Map the location of your holding tank and leaching field to prevent damage to your system. Knowing where your system is can help you avoid partaking in activities that can block, crush, or crack system components. Knowing where your system is will also save you money on pump-outs and inspections!
- Don’t drive across your septic system.
- Don’t pave or brick over it.
- Don’t plant shrubs or trees above it.
- Don’t dig into it (for things like swimming pools).
- Don’t block access to the holding tank.
- Replace harsh chemical cleaners with non-toxic, more environmentally-friendly products.
- Follow the directions on cleaners and use only the recommended amounts.
- Never pour medicine down the sink or flush it down the toilet! To dispose of medication in your household trash:
- Remove labels from containers.
- Mix medicine (do not crush tablets or capsules) with dirt, kitty litter or used coffee grounds, and place in a sealed plastic bag before throwing away.

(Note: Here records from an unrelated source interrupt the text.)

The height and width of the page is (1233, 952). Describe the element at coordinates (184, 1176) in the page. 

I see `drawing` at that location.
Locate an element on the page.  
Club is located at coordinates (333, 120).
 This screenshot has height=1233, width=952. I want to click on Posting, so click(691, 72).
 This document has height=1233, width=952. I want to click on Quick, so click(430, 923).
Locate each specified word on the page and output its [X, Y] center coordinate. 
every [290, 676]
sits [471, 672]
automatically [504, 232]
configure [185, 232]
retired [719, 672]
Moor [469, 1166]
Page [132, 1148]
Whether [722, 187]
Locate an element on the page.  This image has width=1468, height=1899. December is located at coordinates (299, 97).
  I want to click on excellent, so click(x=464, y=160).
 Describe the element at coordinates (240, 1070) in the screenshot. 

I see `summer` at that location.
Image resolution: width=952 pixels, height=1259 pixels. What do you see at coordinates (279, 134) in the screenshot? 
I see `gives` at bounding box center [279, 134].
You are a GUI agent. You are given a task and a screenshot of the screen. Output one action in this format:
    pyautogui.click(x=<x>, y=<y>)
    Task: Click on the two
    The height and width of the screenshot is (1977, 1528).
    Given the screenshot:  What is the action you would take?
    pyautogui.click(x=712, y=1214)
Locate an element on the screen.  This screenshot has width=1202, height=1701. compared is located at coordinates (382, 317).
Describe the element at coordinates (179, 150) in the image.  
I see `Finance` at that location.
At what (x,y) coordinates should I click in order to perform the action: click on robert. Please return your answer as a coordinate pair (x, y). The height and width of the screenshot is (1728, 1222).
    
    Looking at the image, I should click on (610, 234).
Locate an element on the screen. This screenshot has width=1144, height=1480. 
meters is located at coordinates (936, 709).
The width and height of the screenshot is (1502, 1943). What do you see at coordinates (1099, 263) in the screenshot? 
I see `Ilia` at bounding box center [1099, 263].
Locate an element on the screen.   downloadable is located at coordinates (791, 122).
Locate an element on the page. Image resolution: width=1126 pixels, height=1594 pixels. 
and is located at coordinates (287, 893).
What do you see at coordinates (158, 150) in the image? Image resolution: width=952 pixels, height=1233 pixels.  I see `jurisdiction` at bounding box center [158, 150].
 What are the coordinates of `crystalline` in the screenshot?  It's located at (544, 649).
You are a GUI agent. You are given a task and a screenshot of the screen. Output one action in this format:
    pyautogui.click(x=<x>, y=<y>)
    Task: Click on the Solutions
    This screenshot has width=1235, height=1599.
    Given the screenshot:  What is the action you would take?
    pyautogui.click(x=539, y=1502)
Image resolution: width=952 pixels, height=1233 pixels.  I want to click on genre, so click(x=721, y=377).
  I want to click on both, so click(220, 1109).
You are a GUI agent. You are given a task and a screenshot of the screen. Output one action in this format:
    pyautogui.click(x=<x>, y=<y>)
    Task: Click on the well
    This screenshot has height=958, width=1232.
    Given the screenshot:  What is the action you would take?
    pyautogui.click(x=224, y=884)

- Find a medication collection program in your community:
- Call your local pharmacy, hospital, fire or police department. New federal regulations allow pharmacies and hospitals to collect old medicine. Many police and fire departments have disposal kiosks.
Why Maintain Your Septic System?
Maintaining your septic system is much cheaper than replacing it or installing a sewer. Proper septic system maintenance – generally consisting of a pump-out every other year – works out to about $130 per year, or $260 every other year, for a typical 1,500-gallon tank, including pump-out and disposal.
Protect Water Quality
Sewage from failing septic systems pollutes ponds, streams and wetlands, choking them with mats of algae and aquatic vegetation, causing fish kills and making swimmers and fishermen sick.
- Failing septic systems can also pollute drinking water wells that you and your neighbors depend on for tap water.
Be in compliance
Under Massachusetts law, your septic system must pass state inspection guidelines before you sell your home. Consider that with proper maintenance, your septic system could last up to 30 years. Without maintenance, it can fail in 5-10 years. While minor repairs on a well maintained system are often inexpensive, the cost of completely replacing your system can reach from $12,000 to as high as $55,000.
A common reason that septic systems fail:
- A system hasn’t been pumped in a while
- Excessive solids will build up in a holding tank and spill over into the leaching field and plug up the soil
- When we dump solids or liquids faster than they can be treated
- When the water table is too high because of flooding or heavy rains
- When tree roots start growing into the leaching field pipes
- When bacteria die-off due to chemicals
- When there is a crack or obstruction in the system
You might have a septic system problem if you notice:
- Sewage or wet spots on the ground above the leaching field
- Gurgling or slow-draining indoor drains
- Plumping or septic tank back-ups
- Sewage odors in the house or yard
- Persistent problems despite pump-outs
- Test indicating bacteria in nearby well water, streams or ponds
- Build-up of algae and other aquatic vegetation in local waterbodies
Please schedule an inspection if any of the above occurs!